--- PROVIDED ENTRIES ---

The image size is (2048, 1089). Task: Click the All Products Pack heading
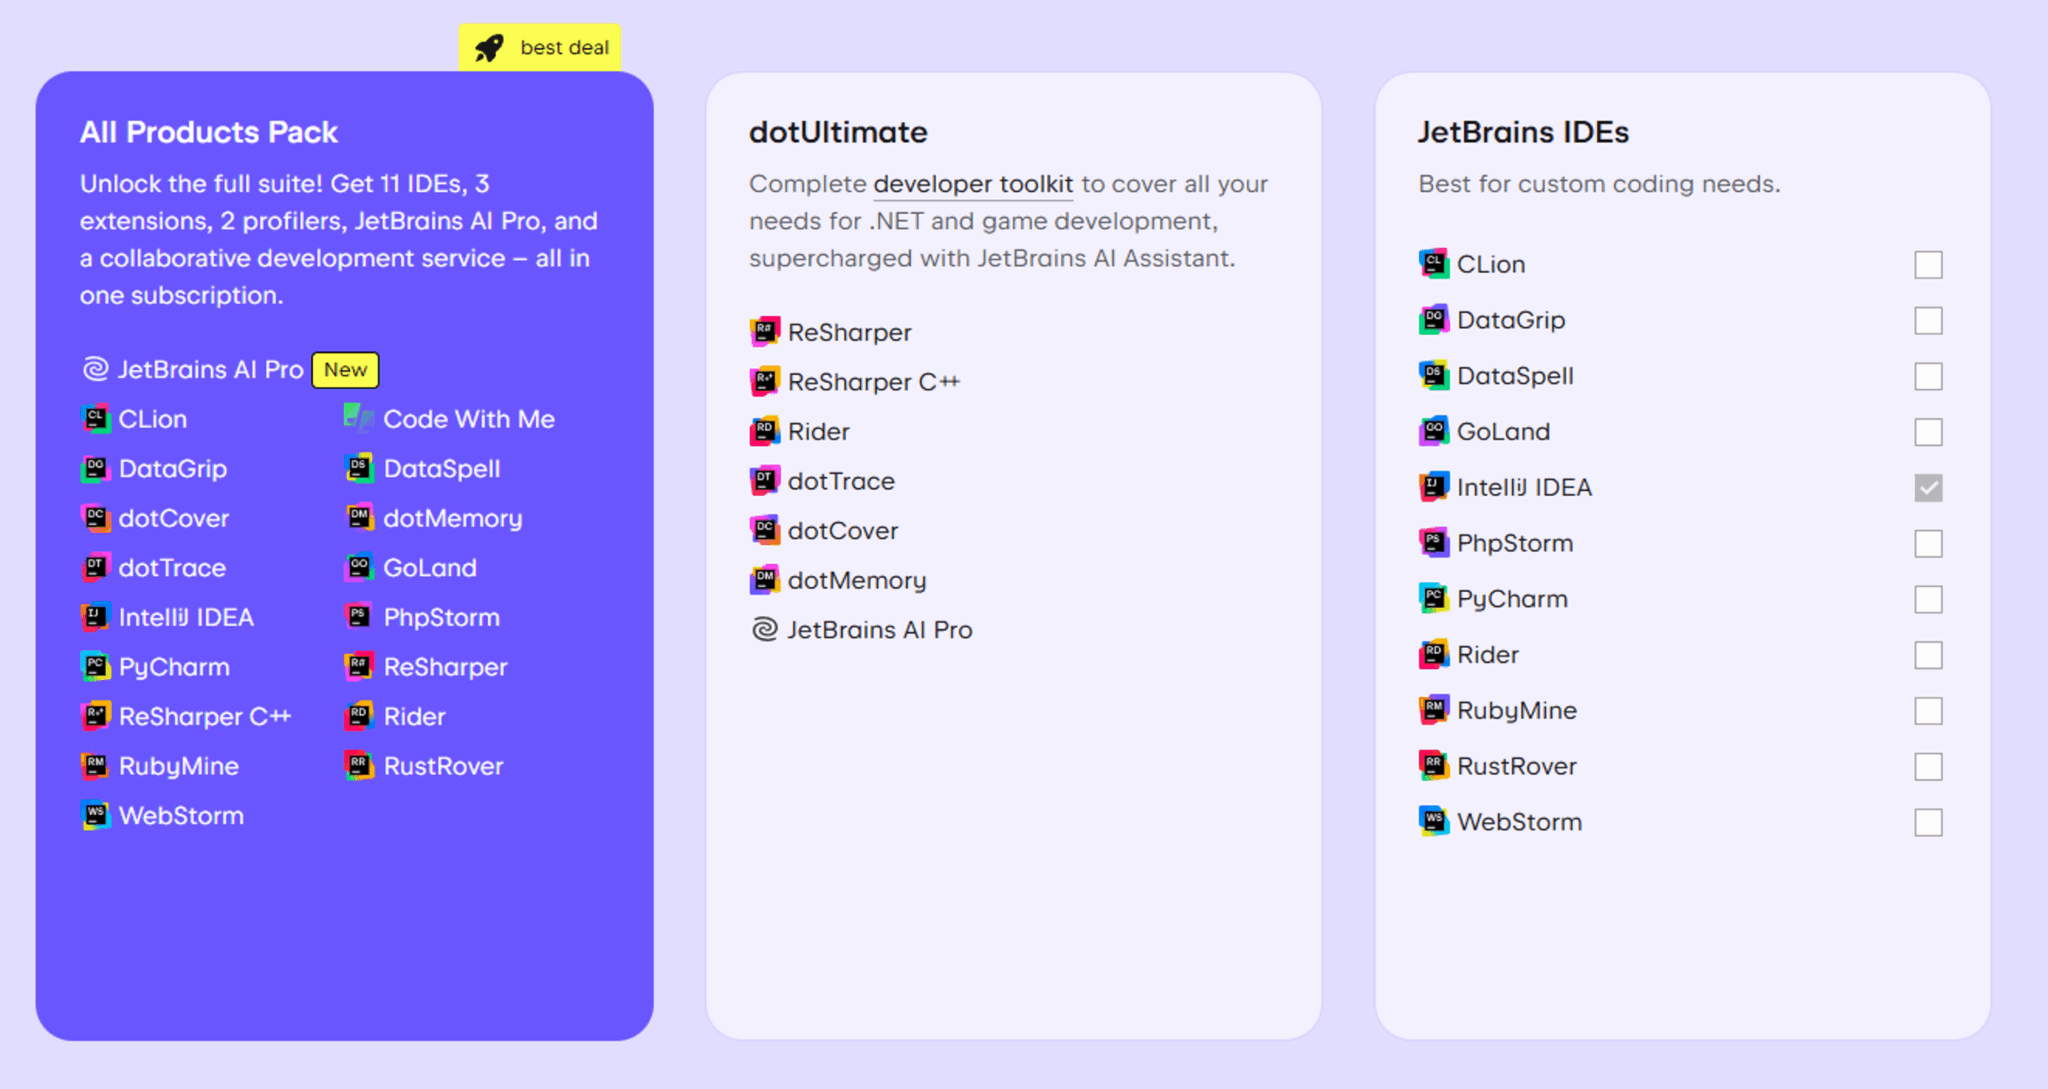click(x=209, y=132)
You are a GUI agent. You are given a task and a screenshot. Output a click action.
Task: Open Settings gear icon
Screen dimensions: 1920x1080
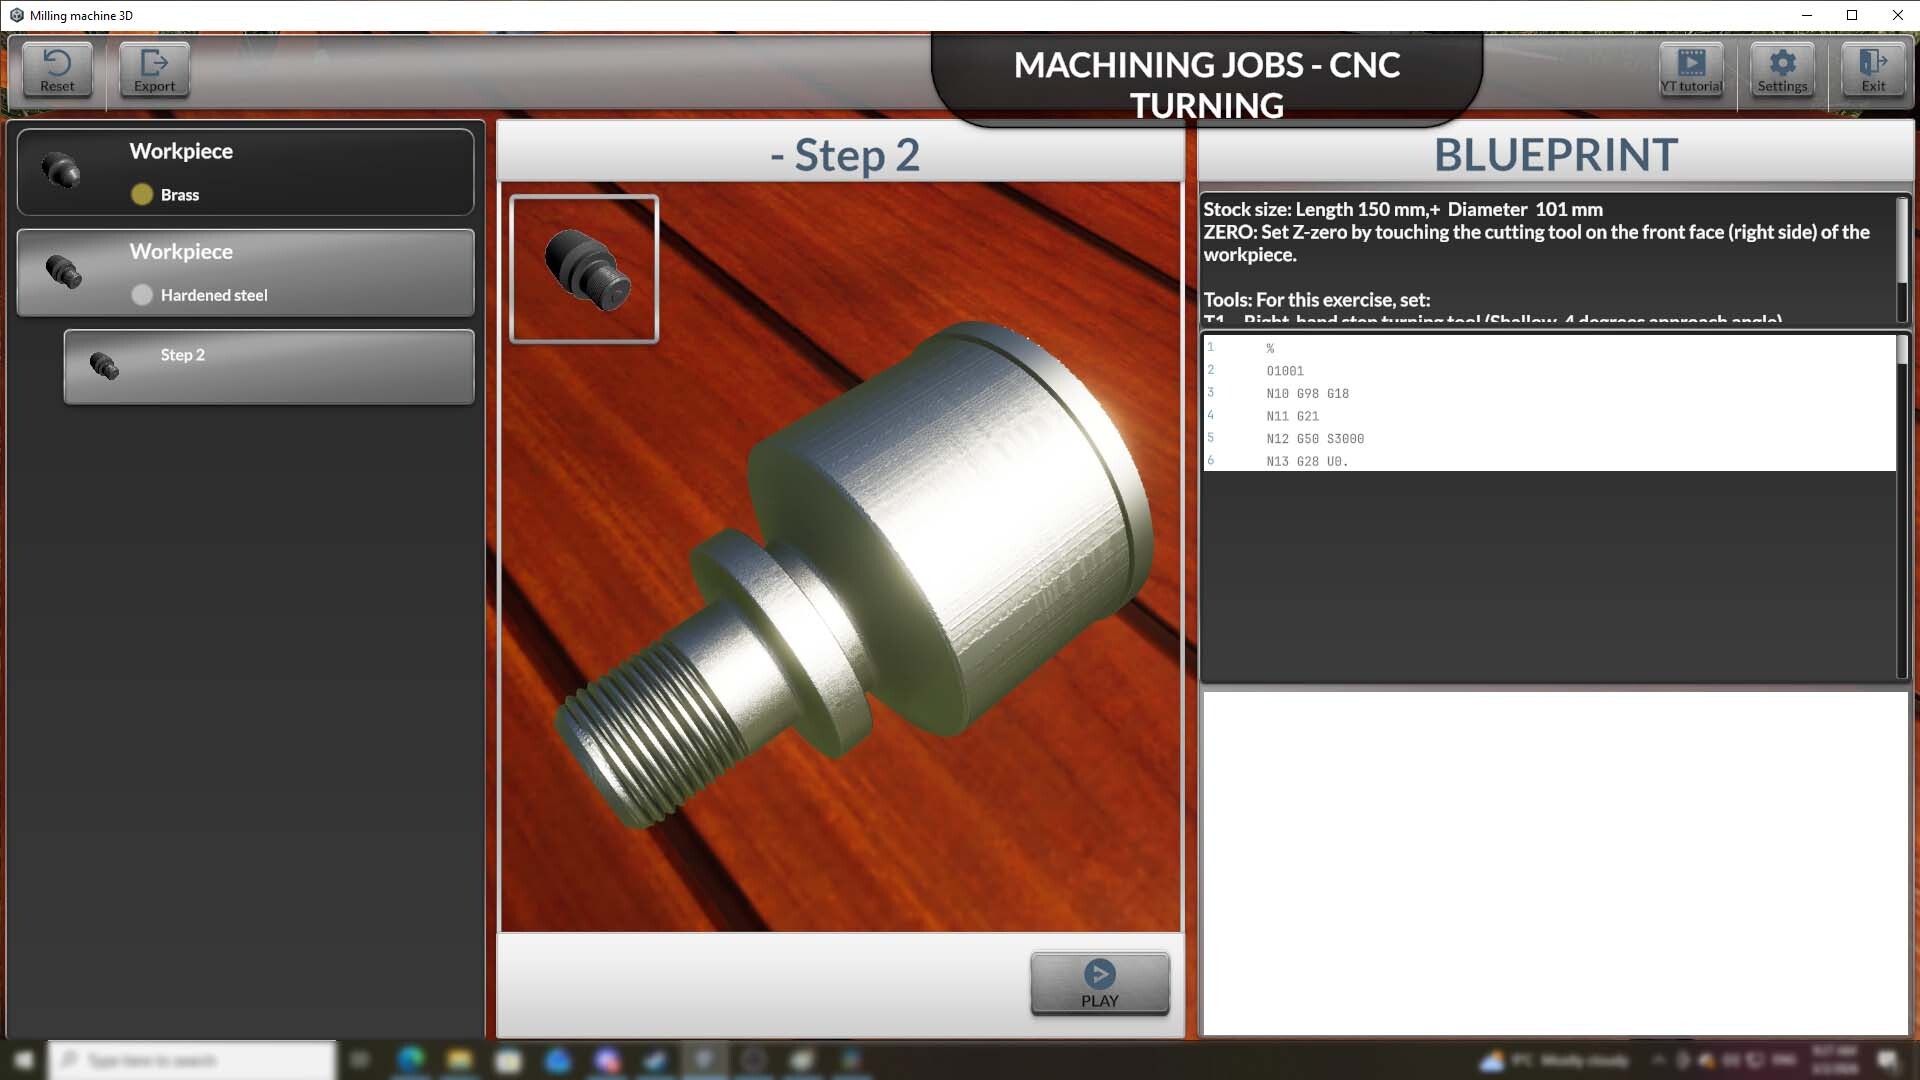coord(1782,64)
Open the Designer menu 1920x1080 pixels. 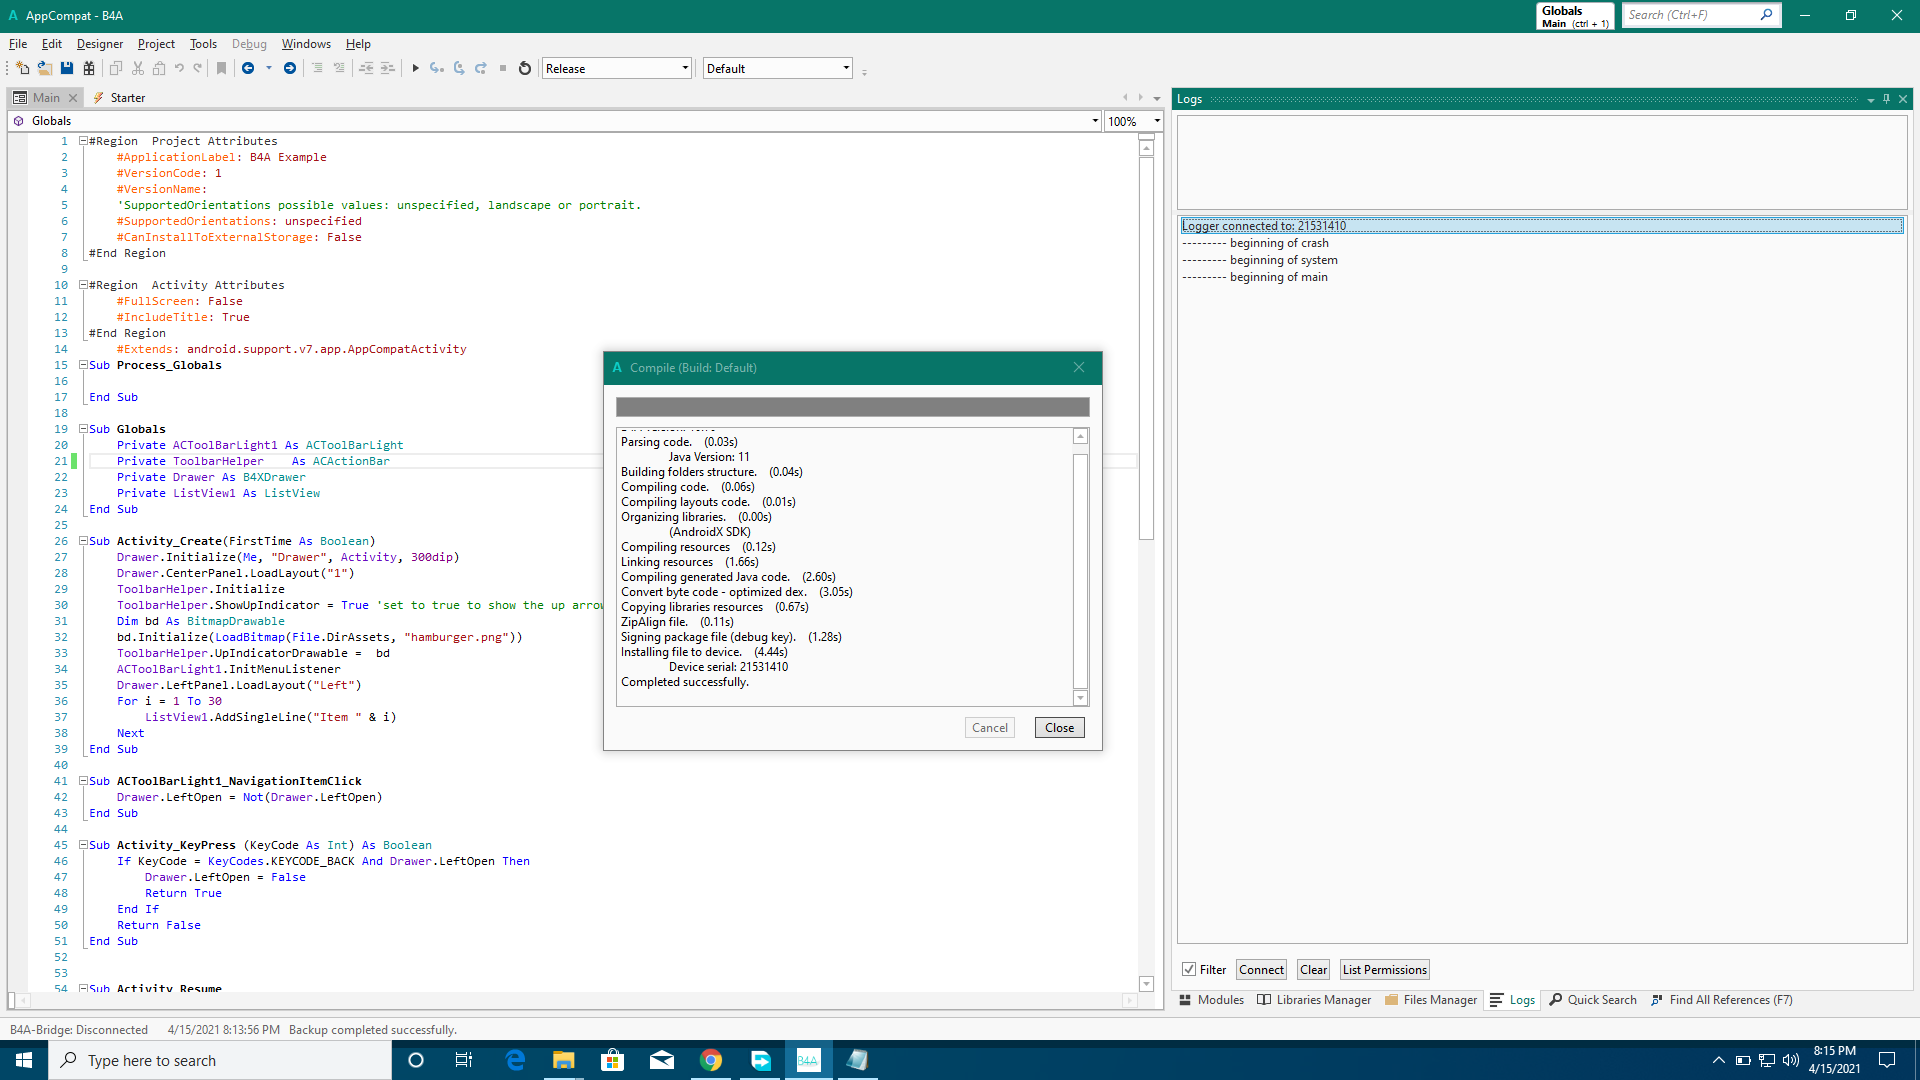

---

_PROBLEM STATEMENT:_ Repeat the material above exactly. Leave every picture out of it.

_REPLY:_
The image size is (2048, 1089). Task: Click the All Products Pack heading
click(x=209, y=132)
You are a GUI agent. You are given a task and a screenshot. Output a click action.
Task: Open Settings gear icon
Screen dimensions: 1920x1080
coord(1782,64)
Open the Designer menu 1920x1080 pixels. 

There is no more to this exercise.